Treasury Secretary Chrystia Freeland warned on Monday that Canadians can expect an economic slowdown in the coming months.
Speaking to executives at a local company in Gatineau, Que., Freeland said the road forward will be difficult even if inflation begins to ease.
“It’s important that as Deputy Prime Minister and Finance Minister, I tell people the truth about what’s in store for us,” she said in French.
“Our economy will slow down as the central bank has to fight inflation.”
While Freeland didn’t use the word recession, most consumers and businesses believe Canada will enter a recession, according to new Bank of Canada surveys.
The third-quarter business outlook and consumer expectations surveys released Monday show that more than half of the consumers surveyed believe there is at least a 50 percent chance of a recession. And nearly half of consumers say they are buying fewer and more sale items to cover living expenses.
Speaking to reporters after her speech Monday, Freeland said the coming months would be a “challenging economic time.”
“I’m not going to sugarcoat it and I’m not going to say we don’t have challenges ahead,” she said, adding that rising interest rates will have an impact as the Bank of Canada tries to rein in inflation.
The annual inflation rate was 7.0 percent in August, the latest figure available. Statistics Canada will release its latest inflation figures on Wednesday.
Freeland suggested that all countries are hit by the same economic downturn.
The International Monetary Fund (IMF) last week downgraded its outlook for the global economy for 2023, warning that next year will “feel like a recession for many” thanks to central bank reactions around the world.
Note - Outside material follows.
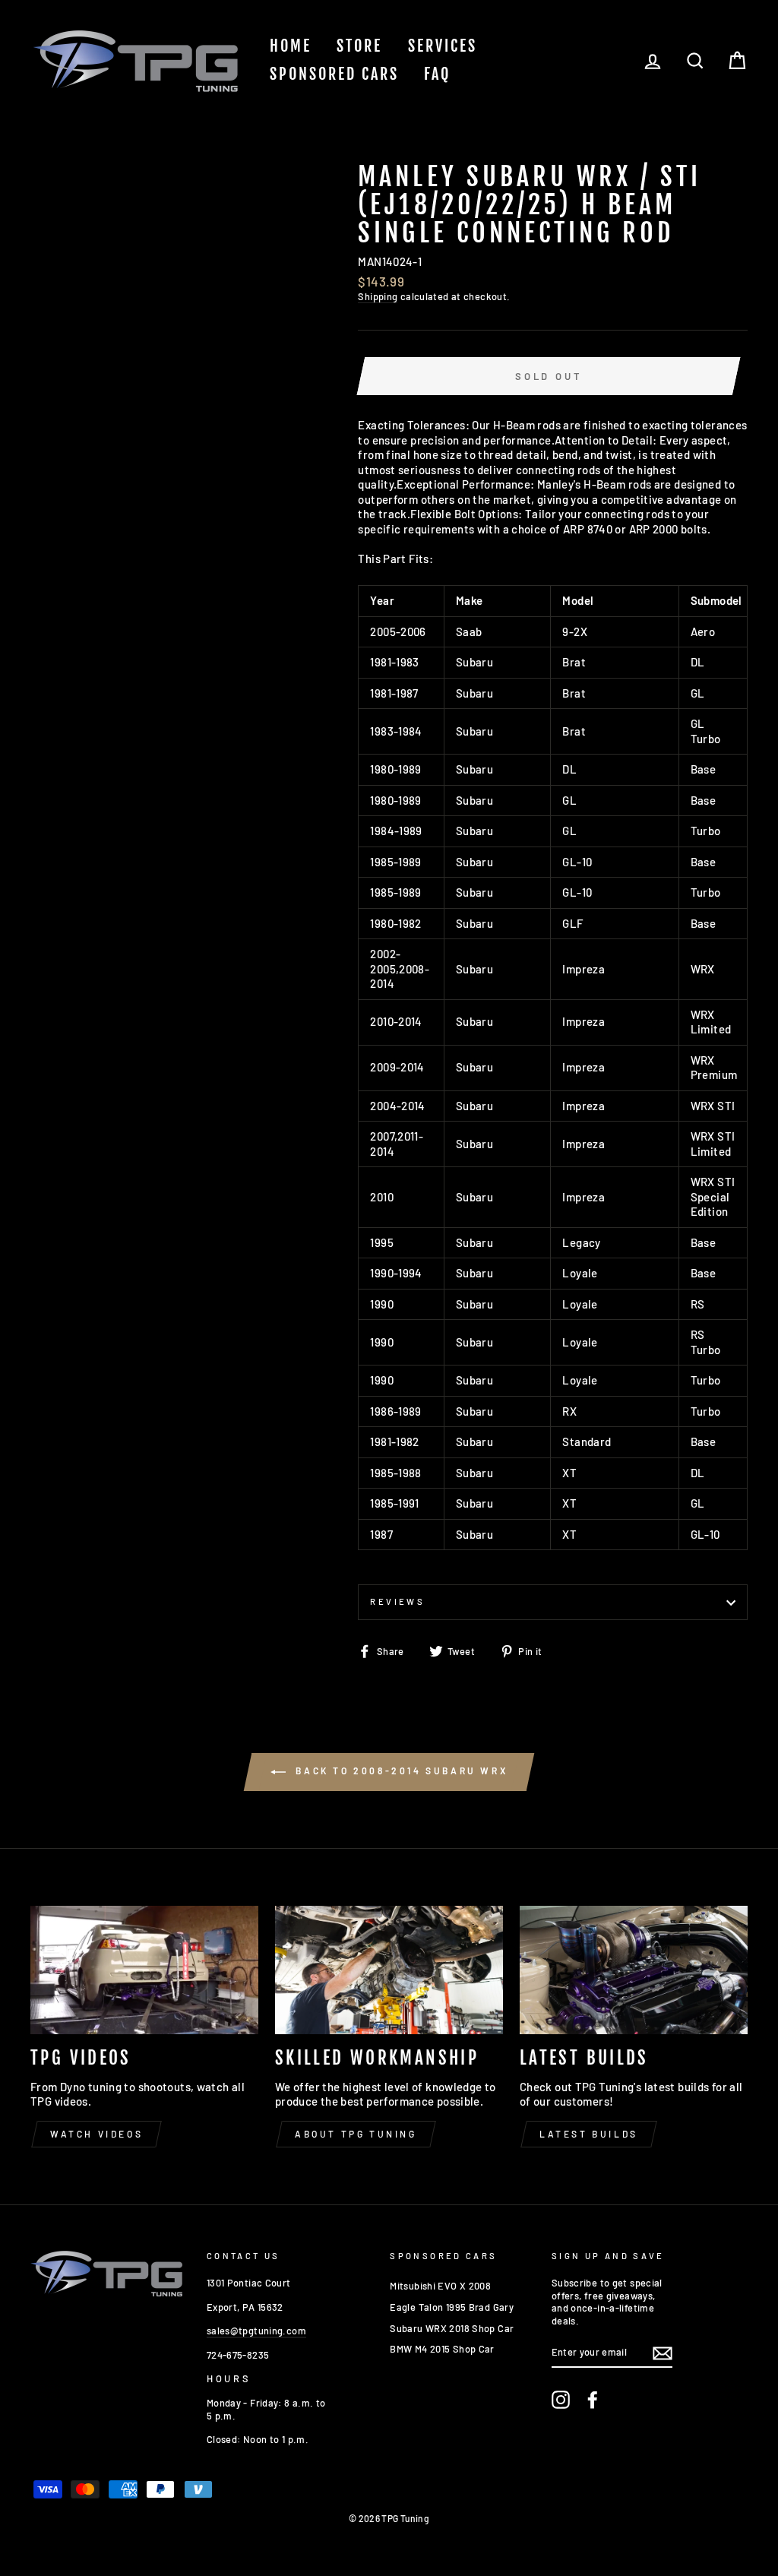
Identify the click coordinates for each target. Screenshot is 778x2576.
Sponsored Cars (334, 74)
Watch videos (96, 2133)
The IMF, the credit agency for 190 countries, said Tuesday morning that global economic growth would be a meager 2.7 percent in 2023, compared with the 2.9 percent they had estimated in July. The global economy grew by 6 percent in 2021.
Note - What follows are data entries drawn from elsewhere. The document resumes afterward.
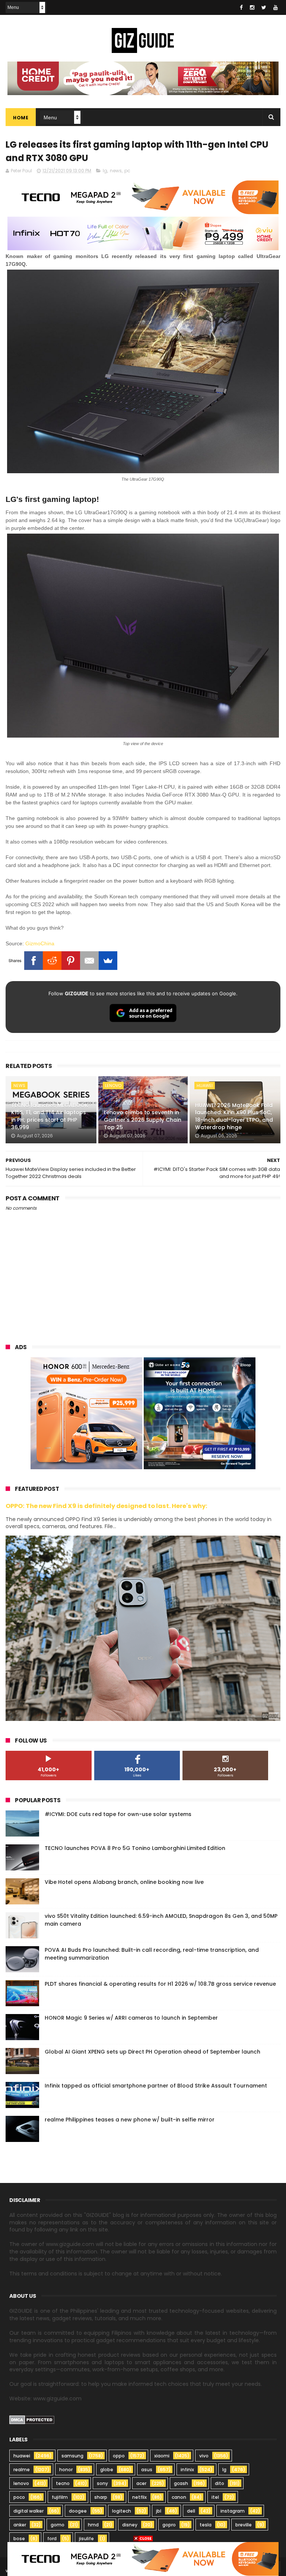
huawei (205, 1085)
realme (21, 2469)
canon (179, 2497)
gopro (169, 2525)
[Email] (89, 960)
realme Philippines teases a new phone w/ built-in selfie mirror (129, 2119)
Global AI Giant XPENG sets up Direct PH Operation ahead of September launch (152, 2051)
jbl (158, 2511)
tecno (63, 2483)
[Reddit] (52, 960)
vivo (204, 2456)
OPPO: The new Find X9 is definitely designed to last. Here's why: (106, 1506)
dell (191, 2511)
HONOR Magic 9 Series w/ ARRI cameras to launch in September (131, 2017)
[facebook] (241, 7)
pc (127, 170)
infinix (187, 2469)
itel (215, 2497)
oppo (119, 2456)
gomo (57, 2525)
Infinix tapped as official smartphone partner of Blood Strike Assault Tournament (156, 2085)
The IMF said the slowdown was being caused by Russia’s war in Ukraine, chronic inflationary pressures, punitive interest rates and the lingering fallout from the global pandemic.
“The worst is yet to come,” said IMF chief economist Pierre-Olivier Gourinchas.
Canada’s 2023 growth estimate has slipped to 1.5 percent, down three-tenths of a percentage point from the last estimate in July. Canada’s growth estimate for 2022, meanwhile, fell to 3.3 percent from July’s estimate of 3.4 percent.